Bob Dylan
Bob Dylan—born Robert Zimmerman out in Duluth, Minnesota, 1941—grew up freezing most winters in Hibbing, which is pretty much the North Pole as far as the US goes. His dad worked for Standard Oil, but Dylan had other plans: piano, guitar, high school garage bands doing their best to tear up the local scene. Fast-forward to college at the University of Minnesota in ‘59 and he’s ditching his old name, popping up in Minneapolis clubs as Bob Dylan. Didn’t take long for him to pack up for New York, haunting Greenwich Village, playing folk clubs, basically living at Woody Guthrie’s hospital bedside.

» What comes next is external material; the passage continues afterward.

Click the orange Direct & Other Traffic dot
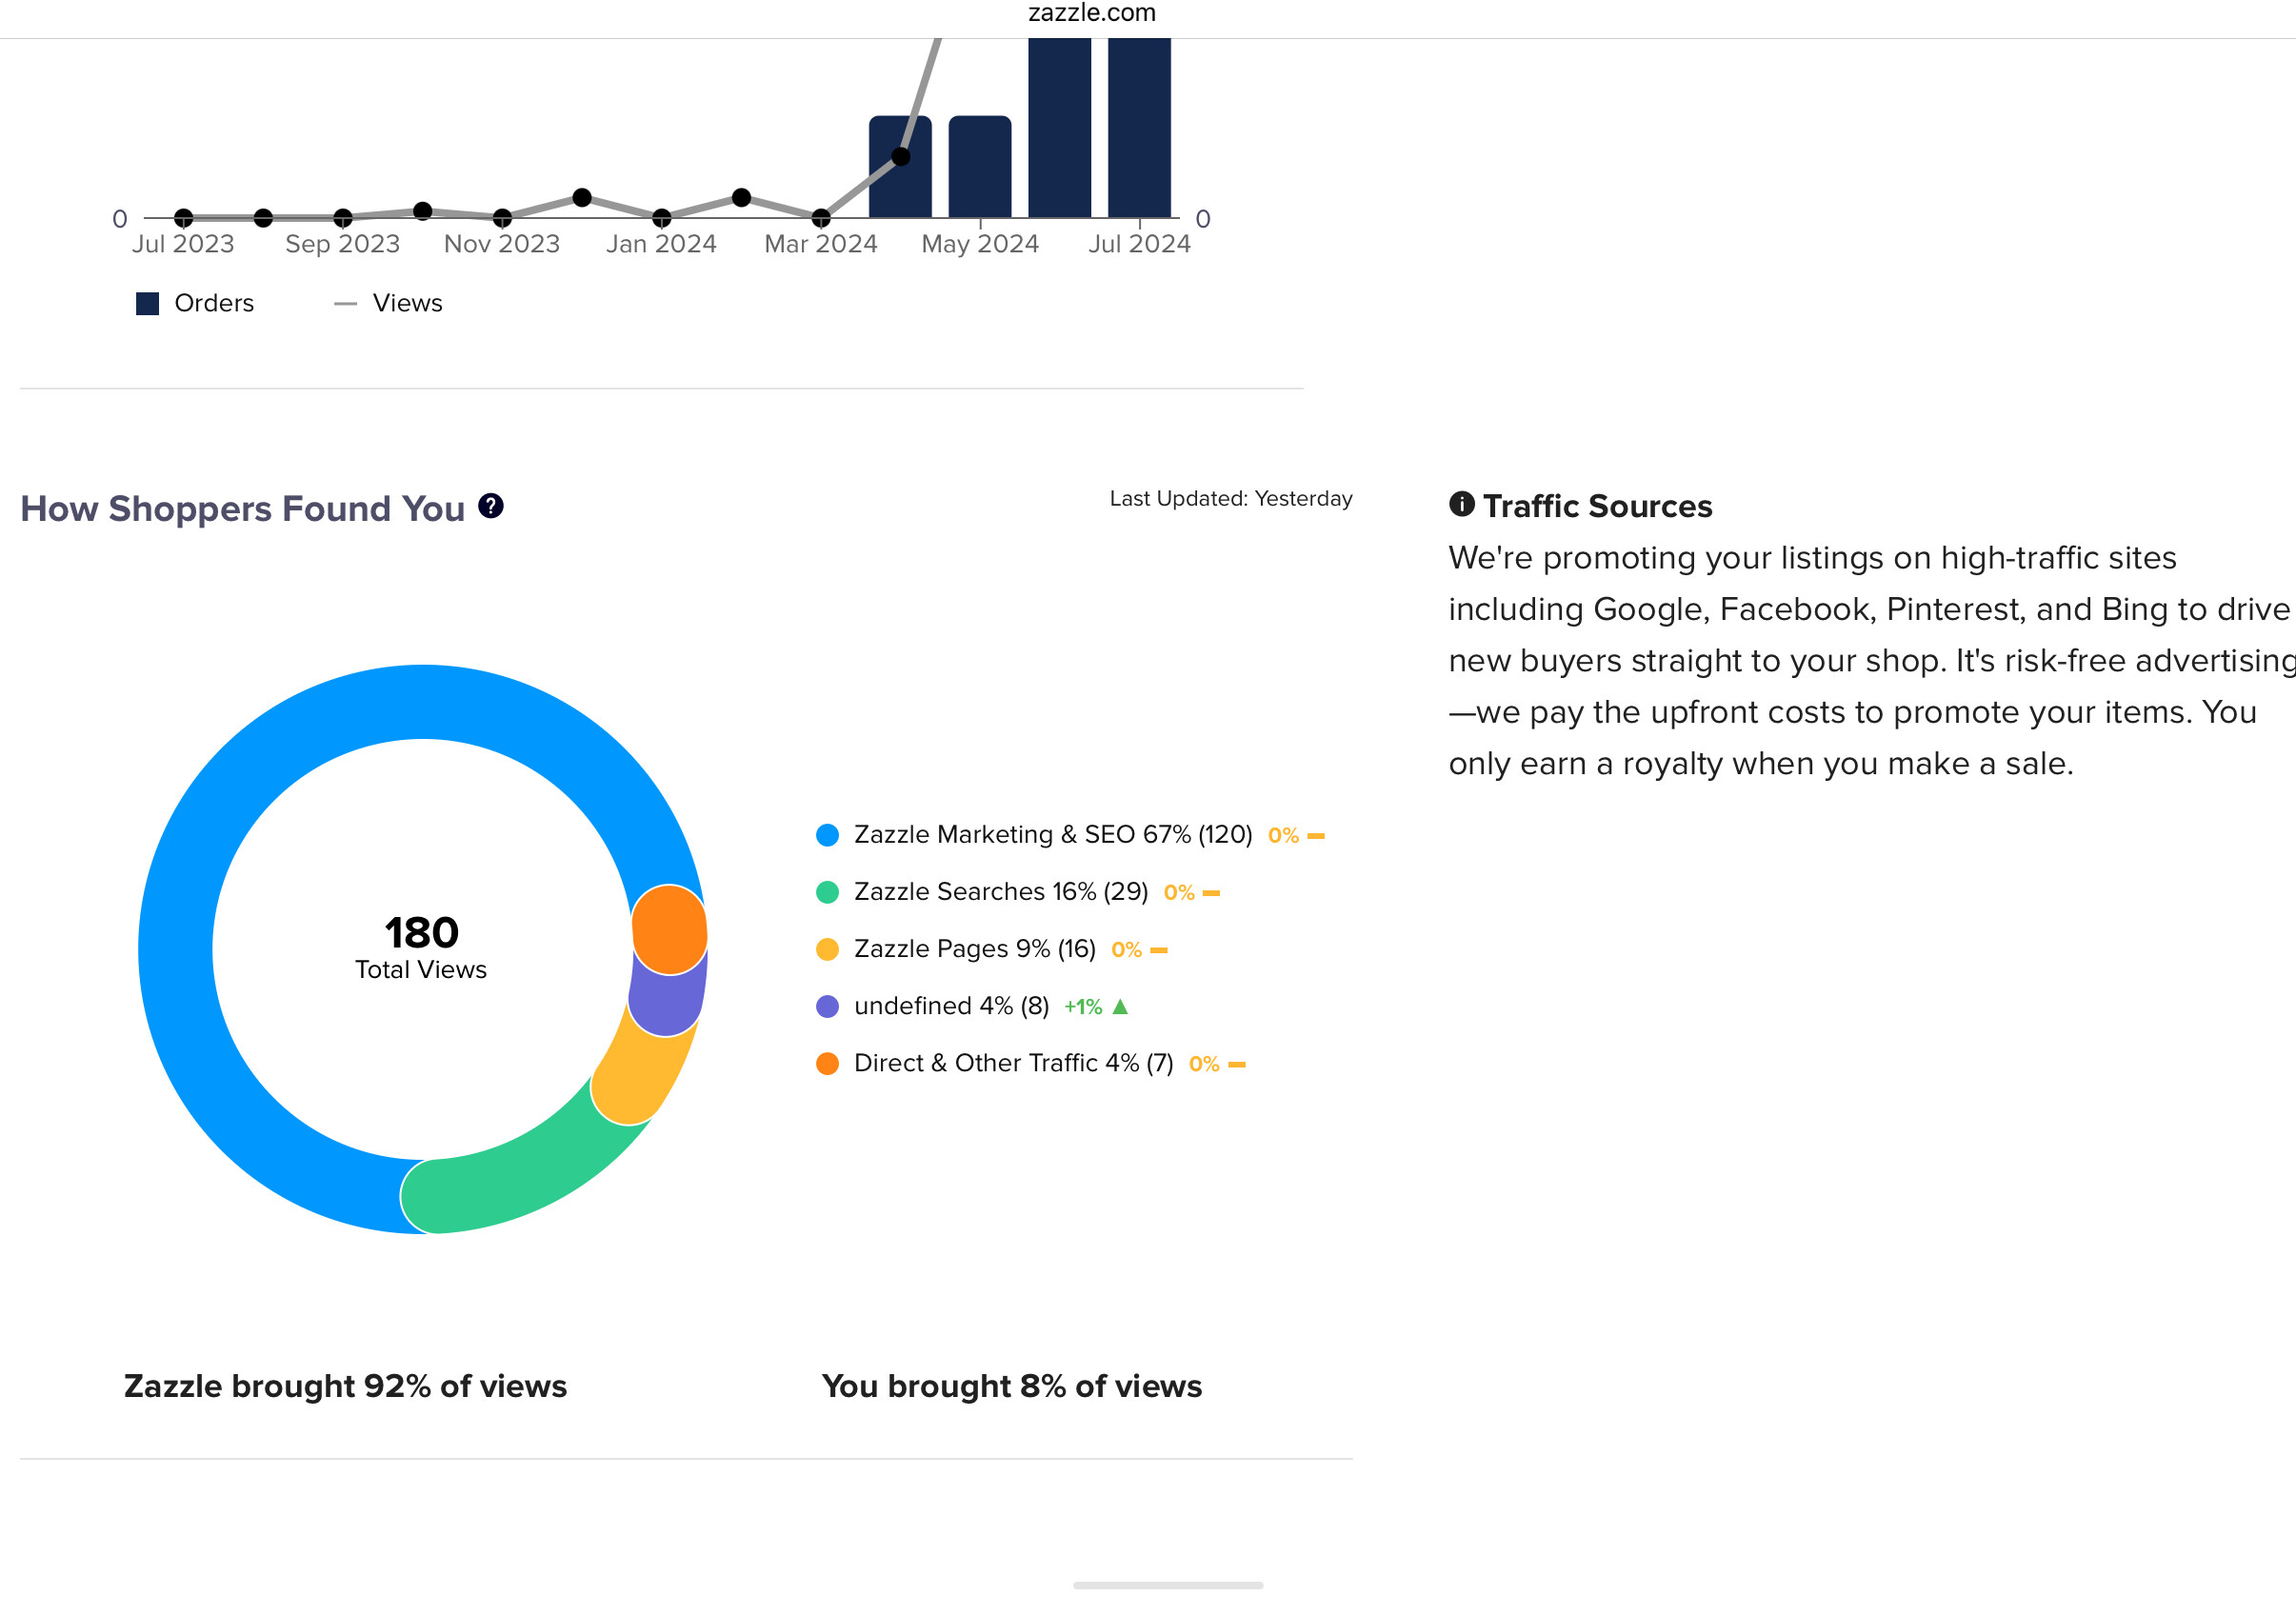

Columbia Records scooped him up in ‘61, and a year later, his debut album came out—not much original stuff, but that changed quick. "The Freewheelin’ Bob Dylan" dropped, loaded with songs that’d end up defining the ‘60s—yeah, "Blowin’ in the Wind" was just the beginning. Couple more folk albums, hanging with Joan Baez, and then outta nowhere—electric guitars everywhere. "Bringing It All Back Home" and The Byrds with "Mr. Tambourine Man" basically invented folk-rock overnight.

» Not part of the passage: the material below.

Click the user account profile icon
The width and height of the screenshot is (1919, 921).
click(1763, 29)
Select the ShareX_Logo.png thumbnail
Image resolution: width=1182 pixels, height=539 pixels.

He wrecked his motorcycle in ‘66, nearly died, vanished for a while, came back doing country. Critics grumbled, didn’t matter. Wrote music for "Pat Garrett and Billy the Kid," toured with The Band, finally hit #1 with "Planet Waves" then "Blood on the Tracks." Got religious outta nowhere, dropped "Slow Train Coming," picked up a Grammy. Health scares, divorces, weird movies, and somehow he’s still out there, racking up awards and playing gigs for the Pope. Dylan’s story? Never boring.